Enquanto as estendo, olho para o vizinho de baixo que rega as plantas no seu quintal. Viúvo. Penso se alguma vez terá discutido por causa de umas meias. Talvez sim. Mas, pensando na sua mulher, no seu sorriso que recordo como doce e sempre atento aos pormenores, não me parece que alguma vez tenha discutido por causa de umas meias.

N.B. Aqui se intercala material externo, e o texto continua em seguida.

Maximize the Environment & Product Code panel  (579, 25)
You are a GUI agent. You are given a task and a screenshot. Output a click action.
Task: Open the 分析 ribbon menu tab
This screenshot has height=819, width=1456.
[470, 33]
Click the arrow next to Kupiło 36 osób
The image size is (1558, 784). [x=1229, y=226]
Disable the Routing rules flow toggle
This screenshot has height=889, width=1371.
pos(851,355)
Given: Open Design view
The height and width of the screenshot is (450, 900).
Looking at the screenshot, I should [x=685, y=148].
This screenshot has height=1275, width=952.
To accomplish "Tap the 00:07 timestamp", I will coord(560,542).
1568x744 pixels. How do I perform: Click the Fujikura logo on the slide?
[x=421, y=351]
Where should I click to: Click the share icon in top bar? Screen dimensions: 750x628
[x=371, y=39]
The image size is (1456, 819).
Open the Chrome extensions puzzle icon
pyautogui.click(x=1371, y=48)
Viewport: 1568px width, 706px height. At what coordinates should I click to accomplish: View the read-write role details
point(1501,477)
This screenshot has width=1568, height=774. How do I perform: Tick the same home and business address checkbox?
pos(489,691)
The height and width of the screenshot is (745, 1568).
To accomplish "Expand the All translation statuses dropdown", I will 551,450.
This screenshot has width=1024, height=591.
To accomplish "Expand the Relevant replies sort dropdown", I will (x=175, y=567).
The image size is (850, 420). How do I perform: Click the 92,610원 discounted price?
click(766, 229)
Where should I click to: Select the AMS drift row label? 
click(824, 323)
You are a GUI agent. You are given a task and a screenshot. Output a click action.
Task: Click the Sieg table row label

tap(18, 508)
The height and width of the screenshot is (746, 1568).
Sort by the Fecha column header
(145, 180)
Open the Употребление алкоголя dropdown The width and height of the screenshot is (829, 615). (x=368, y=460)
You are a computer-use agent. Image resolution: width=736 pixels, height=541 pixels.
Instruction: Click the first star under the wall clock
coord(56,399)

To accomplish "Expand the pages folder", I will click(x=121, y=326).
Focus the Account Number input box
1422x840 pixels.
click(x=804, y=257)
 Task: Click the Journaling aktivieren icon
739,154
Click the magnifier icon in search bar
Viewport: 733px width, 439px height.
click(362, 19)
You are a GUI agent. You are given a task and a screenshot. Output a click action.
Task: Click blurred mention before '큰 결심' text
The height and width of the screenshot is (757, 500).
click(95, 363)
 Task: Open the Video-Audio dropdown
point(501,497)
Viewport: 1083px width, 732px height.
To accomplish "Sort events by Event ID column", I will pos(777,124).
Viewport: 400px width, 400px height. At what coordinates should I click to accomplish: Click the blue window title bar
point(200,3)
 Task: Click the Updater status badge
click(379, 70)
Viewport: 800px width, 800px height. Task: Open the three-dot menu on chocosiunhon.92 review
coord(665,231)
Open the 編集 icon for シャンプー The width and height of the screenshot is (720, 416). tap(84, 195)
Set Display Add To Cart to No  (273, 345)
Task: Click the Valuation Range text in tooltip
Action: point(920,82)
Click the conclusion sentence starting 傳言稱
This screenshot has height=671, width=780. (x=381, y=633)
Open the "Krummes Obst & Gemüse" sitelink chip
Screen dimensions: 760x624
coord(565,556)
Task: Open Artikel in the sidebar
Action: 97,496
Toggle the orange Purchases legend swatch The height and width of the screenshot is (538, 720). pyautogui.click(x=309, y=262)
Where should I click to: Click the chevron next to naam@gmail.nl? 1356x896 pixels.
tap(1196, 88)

Deixo cair uma meia azul da Inês que, apanhando uma brisa momentânea, se instalou perto da roseira que o Sr. António regava. Olhou para cima, e sorriu, e parecia quase-quase o sorriso doce e sempre atento que tinha a sua mulher. “Sabe, agora fez-me lembrar uma coisa… uma vez a minha mulher aborreceu-se comigo por causa de umas meias… veja lá, por causa de umas meias, imagine… que saudades tenho dela, até desse episódio das meias. Éramos novos, e ainda dávamos importância às meias. Mas, olhe, na realidade, tudo vale, e o que nós nos rimos depois com isso das meias”.

“Ah, sim … pois… hum… às vezes há assim coisas dessas, mas tudo passa…, eu já aí passo a buscar a meia…”. Embatuquei. Pensei novamente no sorriso doce e atento aos pormenores que eu recordava, e dei-lhe mais valor. Porque era um sorriso maduro, um sorriso que resultava do delapidar de muitas coisas, um sorriso que resultava do limar de arestas, um sorriso que queria mesmo ser sorriso, ser doce, e ser atento aos pormenores. Que era o sorriso que o Sr. António também agora tinha.

Lembrei-me de fazer um jantar que fosse prático, para o Ricardo não gastar depois muito tempo a arrumar a cozinha, e poder ter tempo para ver um episódio completo da sua série favorita. Seria um mimo, um “pequeno pormenor” e, à minha maneira, pedir desculpa pelo episódio das meias.

Toca o telemóvel, e era o Ricardo a dizer que logo saía mais cedo, ia buscar a Inês à escolinha, e depois apanhava-me em casa, e ao bebé, para irmos ao jardim, e comer um gelado. Era um mimo, um “pequeno pormenor” e, à sua maneira, pedir desculpa pelo episódio das meias.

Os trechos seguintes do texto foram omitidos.